It is not a very fun time when you have the vehicle in gear clutch engaged and the ABS kicks in.
P.S: Very effective way to destroy your driveline and engine. 

 

 

I don't think you know what ABS does Tim!

 

In manual and auto 4WD cars, there is a feature called Hill Descent Control. How does it work?

 

You put it in first gear (or reverse) and point the car down a VERY steep hill, and the ABS takes your car down the hill.

 

Will it destroy anything? Nope. 

 

ABS is ABS whether you're at 100mph or 1mph. It brakes and releases individual wheels.
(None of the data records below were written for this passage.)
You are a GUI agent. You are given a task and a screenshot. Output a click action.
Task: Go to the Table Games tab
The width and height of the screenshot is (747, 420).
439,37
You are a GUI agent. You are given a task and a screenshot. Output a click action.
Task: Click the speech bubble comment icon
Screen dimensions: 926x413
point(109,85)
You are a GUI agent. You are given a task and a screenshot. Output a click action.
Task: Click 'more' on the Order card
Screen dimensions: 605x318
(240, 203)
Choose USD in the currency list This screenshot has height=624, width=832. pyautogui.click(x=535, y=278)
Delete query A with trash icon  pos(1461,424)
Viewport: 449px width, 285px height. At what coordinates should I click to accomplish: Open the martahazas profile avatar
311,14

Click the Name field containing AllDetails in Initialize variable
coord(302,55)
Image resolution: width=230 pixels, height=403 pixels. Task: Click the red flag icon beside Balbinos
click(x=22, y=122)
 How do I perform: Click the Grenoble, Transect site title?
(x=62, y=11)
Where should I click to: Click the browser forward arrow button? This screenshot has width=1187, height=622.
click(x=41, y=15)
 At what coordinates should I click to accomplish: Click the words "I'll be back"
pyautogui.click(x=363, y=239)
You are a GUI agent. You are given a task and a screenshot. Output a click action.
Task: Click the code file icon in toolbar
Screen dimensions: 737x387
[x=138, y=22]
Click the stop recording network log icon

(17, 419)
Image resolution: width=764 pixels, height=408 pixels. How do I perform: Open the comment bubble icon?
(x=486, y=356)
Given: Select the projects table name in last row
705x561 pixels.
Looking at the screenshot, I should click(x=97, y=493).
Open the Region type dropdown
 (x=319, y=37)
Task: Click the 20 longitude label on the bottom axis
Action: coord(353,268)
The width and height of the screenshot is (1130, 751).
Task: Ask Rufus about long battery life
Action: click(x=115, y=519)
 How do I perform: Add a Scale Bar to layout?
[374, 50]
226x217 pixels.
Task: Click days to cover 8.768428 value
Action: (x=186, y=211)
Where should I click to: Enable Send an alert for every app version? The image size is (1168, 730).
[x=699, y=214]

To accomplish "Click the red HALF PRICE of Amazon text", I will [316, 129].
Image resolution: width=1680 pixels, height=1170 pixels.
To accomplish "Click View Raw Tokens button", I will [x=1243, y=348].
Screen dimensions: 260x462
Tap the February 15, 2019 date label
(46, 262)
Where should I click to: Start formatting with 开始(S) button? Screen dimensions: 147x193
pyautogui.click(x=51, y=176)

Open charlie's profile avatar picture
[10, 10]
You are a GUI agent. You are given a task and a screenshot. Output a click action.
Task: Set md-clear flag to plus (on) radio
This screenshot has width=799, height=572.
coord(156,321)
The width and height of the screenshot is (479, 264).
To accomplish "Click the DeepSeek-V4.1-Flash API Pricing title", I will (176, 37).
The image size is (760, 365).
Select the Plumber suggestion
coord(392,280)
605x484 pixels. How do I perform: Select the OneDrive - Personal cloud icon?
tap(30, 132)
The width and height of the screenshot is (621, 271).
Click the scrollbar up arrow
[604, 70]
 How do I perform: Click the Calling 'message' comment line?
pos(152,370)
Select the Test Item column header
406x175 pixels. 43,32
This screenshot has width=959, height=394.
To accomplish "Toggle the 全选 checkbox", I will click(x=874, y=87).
You don't damage the car when braking at any speed. Cars have differentials that allow wheels to spin at different speeds. I have not looked into locked differentials but you don't drive cars with locked diffs on tarmac, they are all open diffs, some with limited slip.

 

I maintain that you can depress the clutch before the car stalls but if you want to do that then best to downshift and engine brake all the way.

 



I have a very good understanding how ABS works :)
In my manual B5 S4 that I once owned I locked up in the dry while the car was in gear and clutch was not engaged. (I get confused between engaged and disengage what ever means it isnt being pressed!) 
This car had a center LSD and rear LSD, When the abs kicked in it developed a massive driveline shudder until i pressed in the clutch as the engines centrifugal force was fighting the brakes locking up and slightly releasing then so fourth. 

HDC uses the ABS/Traction control to brake each wheel as you said, Holds them at a constant speed. 

The auto beema doesn't have issues when its locked up as its an auto, the trans takes the shock out of the driveline.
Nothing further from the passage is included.